[Collection entries]
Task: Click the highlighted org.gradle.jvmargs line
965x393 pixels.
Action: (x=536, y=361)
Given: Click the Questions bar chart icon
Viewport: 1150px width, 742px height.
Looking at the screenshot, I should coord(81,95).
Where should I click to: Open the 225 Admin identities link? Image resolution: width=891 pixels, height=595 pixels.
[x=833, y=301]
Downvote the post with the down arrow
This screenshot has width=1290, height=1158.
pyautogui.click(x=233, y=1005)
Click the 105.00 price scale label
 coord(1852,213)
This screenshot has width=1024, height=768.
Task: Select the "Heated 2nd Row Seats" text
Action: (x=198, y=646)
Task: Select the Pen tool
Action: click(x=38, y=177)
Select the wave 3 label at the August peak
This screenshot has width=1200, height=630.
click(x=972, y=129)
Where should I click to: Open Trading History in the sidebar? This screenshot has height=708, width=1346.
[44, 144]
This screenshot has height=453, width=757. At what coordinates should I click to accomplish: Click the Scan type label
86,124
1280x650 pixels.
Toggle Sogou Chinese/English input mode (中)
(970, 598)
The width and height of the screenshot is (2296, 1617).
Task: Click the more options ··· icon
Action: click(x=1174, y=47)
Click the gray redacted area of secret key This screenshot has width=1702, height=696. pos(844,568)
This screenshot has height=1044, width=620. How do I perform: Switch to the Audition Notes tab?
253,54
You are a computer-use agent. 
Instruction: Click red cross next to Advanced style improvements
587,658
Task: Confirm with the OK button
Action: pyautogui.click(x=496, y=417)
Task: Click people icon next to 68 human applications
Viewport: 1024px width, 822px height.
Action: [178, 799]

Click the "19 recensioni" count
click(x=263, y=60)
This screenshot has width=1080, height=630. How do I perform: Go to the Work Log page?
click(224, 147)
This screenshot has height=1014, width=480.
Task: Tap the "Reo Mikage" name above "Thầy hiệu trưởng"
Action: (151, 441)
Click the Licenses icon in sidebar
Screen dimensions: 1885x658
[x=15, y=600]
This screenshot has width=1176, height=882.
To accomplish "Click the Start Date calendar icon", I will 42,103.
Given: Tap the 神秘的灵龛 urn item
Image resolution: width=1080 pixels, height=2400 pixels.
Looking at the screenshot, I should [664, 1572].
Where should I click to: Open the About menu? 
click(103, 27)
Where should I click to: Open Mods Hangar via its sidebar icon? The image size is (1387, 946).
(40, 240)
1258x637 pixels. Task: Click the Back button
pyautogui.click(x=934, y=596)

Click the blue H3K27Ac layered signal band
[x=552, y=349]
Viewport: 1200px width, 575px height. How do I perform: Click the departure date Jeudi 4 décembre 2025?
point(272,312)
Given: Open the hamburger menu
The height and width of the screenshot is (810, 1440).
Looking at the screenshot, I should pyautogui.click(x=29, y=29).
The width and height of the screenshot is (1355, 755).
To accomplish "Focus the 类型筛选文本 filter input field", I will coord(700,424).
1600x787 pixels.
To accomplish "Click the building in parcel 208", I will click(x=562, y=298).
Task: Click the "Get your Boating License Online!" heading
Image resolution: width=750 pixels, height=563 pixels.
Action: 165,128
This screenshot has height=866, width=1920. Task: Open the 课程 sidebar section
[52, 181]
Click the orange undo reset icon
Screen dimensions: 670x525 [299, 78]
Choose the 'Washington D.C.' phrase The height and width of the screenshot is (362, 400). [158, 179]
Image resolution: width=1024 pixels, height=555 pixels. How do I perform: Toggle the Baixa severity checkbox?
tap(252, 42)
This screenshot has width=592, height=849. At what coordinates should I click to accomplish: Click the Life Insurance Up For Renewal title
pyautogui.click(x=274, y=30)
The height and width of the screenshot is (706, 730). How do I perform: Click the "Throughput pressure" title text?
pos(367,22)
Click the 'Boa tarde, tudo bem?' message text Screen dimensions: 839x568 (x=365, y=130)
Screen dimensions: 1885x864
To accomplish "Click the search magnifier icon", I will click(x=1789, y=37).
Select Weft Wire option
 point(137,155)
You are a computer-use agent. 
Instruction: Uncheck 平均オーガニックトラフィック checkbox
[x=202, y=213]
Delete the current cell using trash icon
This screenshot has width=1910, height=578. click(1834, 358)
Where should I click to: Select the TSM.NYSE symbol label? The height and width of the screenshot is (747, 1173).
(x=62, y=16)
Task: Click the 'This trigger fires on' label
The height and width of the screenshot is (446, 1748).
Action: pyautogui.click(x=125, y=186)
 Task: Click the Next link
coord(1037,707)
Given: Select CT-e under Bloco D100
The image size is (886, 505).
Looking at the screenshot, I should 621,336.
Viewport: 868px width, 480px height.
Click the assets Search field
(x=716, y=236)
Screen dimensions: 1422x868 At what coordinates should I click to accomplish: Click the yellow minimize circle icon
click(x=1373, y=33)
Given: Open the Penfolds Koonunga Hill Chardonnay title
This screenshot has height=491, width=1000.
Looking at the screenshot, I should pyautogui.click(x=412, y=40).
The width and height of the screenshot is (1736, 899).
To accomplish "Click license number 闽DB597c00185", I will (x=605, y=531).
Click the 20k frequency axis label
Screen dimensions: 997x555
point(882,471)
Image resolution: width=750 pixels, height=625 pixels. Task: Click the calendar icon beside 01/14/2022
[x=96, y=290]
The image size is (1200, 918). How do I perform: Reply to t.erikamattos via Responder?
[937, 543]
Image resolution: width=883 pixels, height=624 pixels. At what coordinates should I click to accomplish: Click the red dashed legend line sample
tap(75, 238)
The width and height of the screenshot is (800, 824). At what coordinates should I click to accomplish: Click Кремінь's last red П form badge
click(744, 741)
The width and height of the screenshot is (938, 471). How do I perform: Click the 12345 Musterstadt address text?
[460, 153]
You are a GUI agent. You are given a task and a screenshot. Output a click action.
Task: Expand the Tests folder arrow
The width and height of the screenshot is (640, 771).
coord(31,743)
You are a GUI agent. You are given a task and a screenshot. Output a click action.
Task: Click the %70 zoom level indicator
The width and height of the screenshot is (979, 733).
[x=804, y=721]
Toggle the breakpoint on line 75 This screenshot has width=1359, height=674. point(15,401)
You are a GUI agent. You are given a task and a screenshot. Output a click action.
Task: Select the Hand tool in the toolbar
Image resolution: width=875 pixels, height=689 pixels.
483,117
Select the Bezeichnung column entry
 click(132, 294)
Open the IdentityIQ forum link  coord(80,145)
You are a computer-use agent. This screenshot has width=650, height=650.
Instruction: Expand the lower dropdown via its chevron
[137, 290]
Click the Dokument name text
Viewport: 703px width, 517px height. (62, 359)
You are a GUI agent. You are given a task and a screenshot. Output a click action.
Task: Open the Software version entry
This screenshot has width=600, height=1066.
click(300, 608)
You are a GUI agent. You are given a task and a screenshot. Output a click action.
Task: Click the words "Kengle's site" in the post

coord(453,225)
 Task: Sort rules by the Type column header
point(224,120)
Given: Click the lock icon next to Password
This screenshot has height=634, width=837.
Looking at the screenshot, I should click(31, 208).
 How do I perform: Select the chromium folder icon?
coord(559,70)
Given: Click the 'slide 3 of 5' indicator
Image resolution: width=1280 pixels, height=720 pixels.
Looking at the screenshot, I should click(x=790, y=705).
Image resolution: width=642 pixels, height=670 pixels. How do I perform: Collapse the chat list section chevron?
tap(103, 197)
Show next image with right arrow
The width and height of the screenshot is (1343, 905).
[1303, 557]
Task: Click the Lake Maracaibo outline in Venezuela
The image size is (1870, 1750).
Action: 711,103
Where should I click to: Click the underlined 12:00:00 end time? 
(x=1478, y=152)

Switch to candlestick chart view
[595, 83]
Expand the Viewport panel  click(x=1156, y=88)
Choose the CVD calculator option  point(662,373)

[What needs to be done]
Beginning at the line that holds "This screenshot has height=634, width=837.", reproduce the lines exactly up to and including the final line of the entries.

[Exercise solution]
This screenshot has height=634, width=837.
Looking at the screenshot, I should click(31, 208).
 How do I perform: Select the chromium folder icon?
coord(559,70)
Given: Click the 'slide 3 of 5' indicator
Image resolution: width=1280 pixels, height=720 pixels.
Looking at the screenshot, I should click(x=790, y=705).
Image resolution: width=642 pixels, height=670 pixels. How do I perform: Collapse the chat list section chevron?
tap(103, 197)
Show next image with right arrow
The width and height of the screenshot is (1343, 905).
[1303, 557]
Task: Click the Lake Maracaibo outline in Venezuela
The image size is (1870, 1750).
Action: 711,103
Where should I click to: Click the underlined 12:00:00 end time? 
(x=1478, y=152)

Switch to candlestick chart view
[595, 83]
Expand the Viewport panel  click(x=1156, y=88)
Choose the CVD calculator option  point(662,373)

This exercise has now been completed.